Starting with the line containing "pixels, height=500 pixels." and going on through the line containing "Looking at the image, I should click on (429, 230).", write those lines again with "lock-screen-widget" replaced by "notification-panel" and everything else unchanged.

# [Source material]
________________________
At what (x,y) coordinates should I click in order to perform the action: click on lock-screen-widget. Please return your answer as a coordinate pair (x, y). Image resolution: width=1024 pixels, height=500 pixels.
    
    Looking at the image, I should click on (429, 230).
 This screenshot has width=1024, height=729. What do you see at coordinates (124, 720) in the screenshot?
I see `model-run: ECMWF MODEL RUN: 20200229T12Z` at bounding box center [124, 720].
________________________
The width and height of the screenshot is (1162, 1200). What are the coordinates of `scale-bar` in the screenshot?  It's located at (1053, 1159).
________________________
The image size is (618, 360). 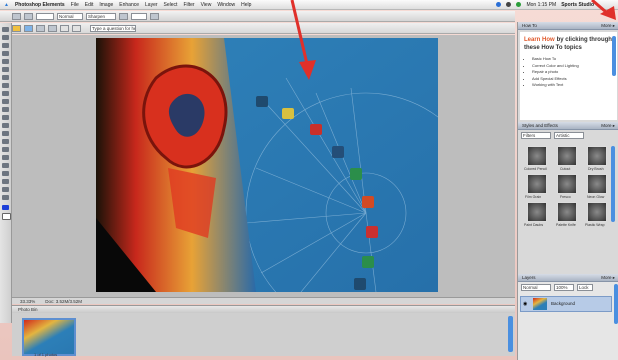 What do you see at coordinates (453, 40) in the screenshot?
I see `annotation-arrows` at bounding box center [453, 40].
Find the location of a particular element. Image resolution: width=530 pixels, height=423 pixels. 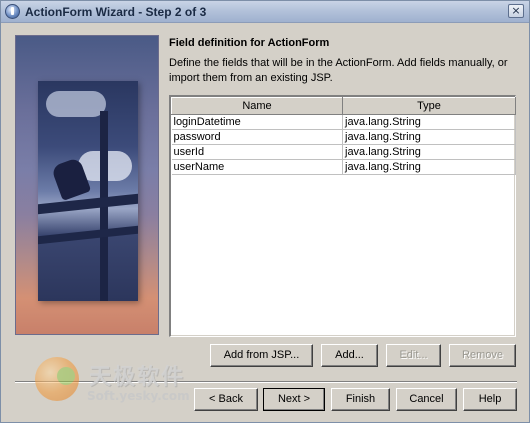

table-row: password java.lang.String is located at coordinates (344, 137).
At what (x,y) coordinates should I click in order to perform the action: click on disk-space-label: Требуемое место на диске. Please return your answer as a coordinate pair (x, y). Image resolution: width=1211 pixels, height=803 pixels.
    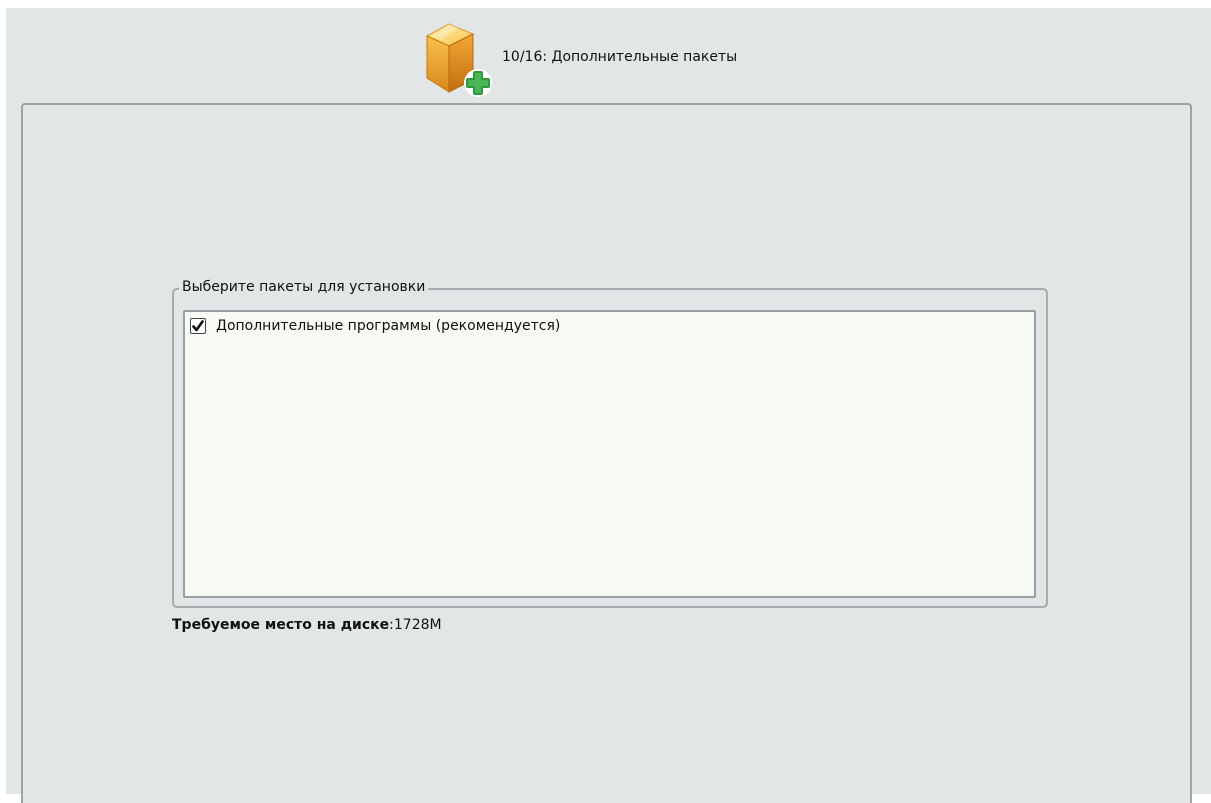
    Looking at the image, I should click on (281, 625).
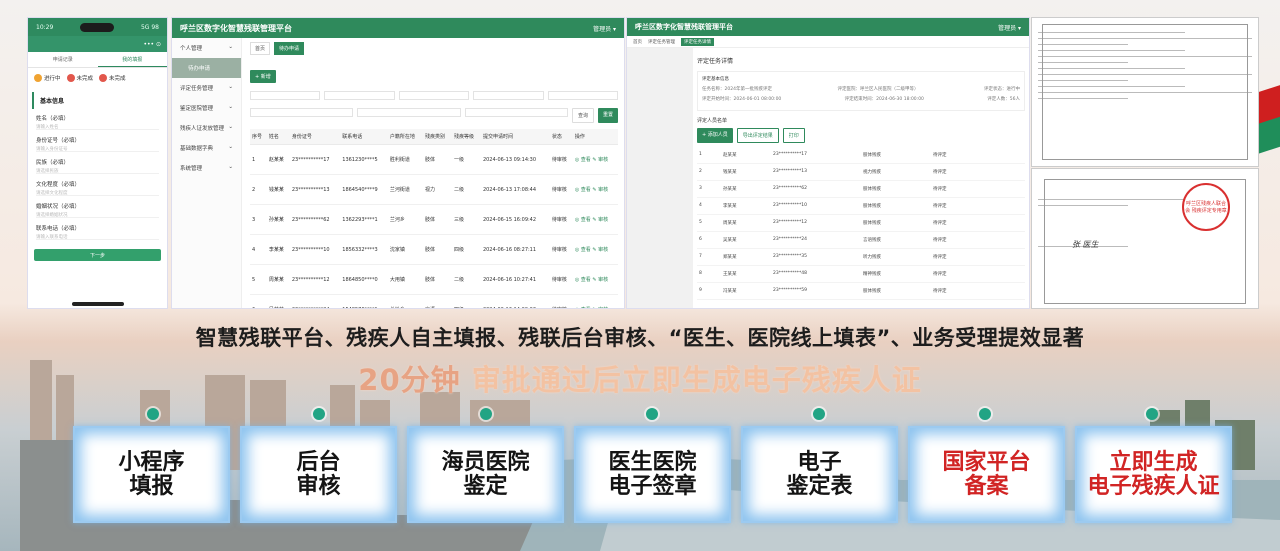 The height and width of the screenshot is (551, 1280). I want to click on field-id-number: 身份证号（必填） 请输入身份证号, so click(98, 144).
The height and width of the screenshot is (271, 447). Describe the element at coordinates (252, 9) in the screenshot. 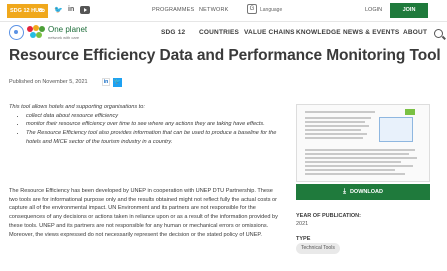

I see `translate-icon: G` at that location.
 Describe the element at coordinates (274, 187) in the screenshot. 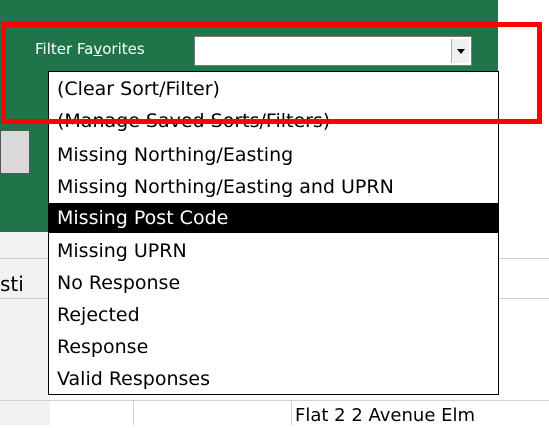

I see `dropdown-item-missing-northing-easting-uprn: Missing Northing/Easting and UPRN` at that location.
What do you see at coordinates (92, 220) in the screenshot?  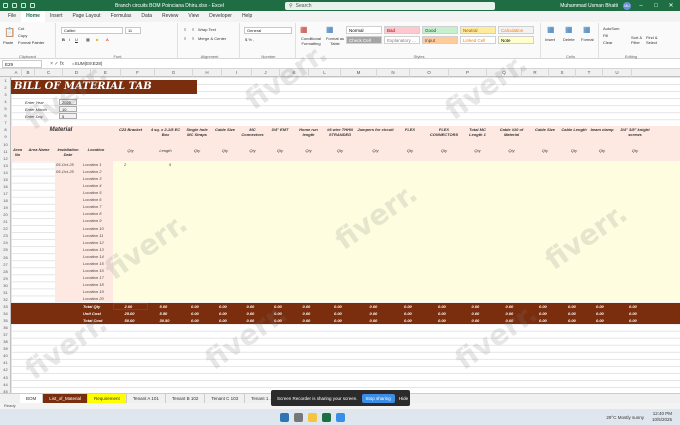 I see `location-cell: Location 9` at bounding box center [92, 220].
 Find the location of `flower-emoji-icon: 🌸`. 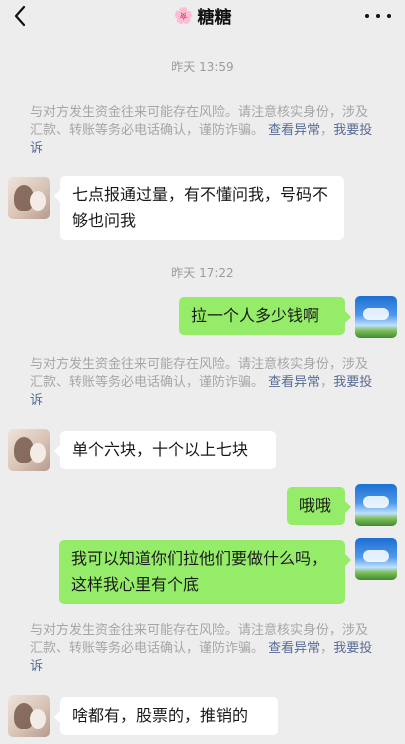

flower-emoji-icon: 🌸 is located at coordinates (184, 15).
________________________
# [Result of this task]
At what (x,y) coordinates should I click in order to perform the action: click on notification-panel. Please return your answer as a coordinate pair (x, y). Image resolution: width=1024 pixels, height=500 pixels.
    
    Looking at the image, I should click on (429, 230).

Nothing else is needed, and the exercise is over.